季節の気候に応じた料理も魅力。寒い時期には温かいスープや鍋物などが屋台で提供され、暑い時期には冷たいデザートや中国茶が人気となります。季節ごとの食材や催しが通りの魅力を彩ります。
春節祭とランタン装飾
春節祭は中華街全体で祝われる伝統的な祭りで、市場通りも装飾の中心に含まれています。旧暦の正月には通りに赤い提灯が灯され、雰囲気が高まります。ランタンオブジェや獅子舞などが並行して行われ、写真や食の両方でお祭りの雰囲気を堪能できます。
四季で変わる屋台とメニュー
春は新鮮野菜を使った料理や軽い点心、夏は冷たいデザートや中国風アイス、秋にはキノコや栗を使ったスイーツ、冬は温かい湯麺や火鍋風の煮込みなどが屋台に並びます。通りの店主たちも季節に応じたメニューを考えており、訪れるたびに新鮮さがあります。
特別イベントと祝日
中華街では春節だけでなく、元宵節・中秋節など中国伝統の行事が催されることがあります。それらの日には市場通りもライトアップや食の即売会、路上舞台などで活気づきます。祝日には地元の人々と観光客で混雑し、屋台も増えるため、時間に余裕を持つと楽しみやすいです。
まとめ
横浜中華街 市場通りは、華やかな大通りとは一線を画する“街の根っこ”のような通りです。屋台グルメや生活の匂い、門や看板などの視覚的特徴、そして地元の人との触れ合いが、観光の中に温かさと深さを与えてくれます。
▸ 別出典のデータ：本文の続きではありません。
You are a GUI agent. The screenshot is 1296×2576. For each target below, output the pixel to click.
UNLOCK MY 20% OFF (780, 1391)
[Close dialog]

食べ歩きが好きな人、美味しいものを探したい人、写真が趣味な人、文化や歴史に興味を持つ人、それぞれに応える要素が多くあります。アクセスも良く、季節や時間帯を工夫すればより快適に訪れることができます。
初めて訪れるなら、朝または昼前に駅を降りて市場通り門をくぐり、屋台で小籠包や揚げ物を試しながら門の装飾や看板を楽しみ、夕方は提灯やネオンが灯る時間帯を狙って訪れてみてはいかがでしょうか。市場通りはいつ訪れても、心躍る体験をくれる通りとなるはずです。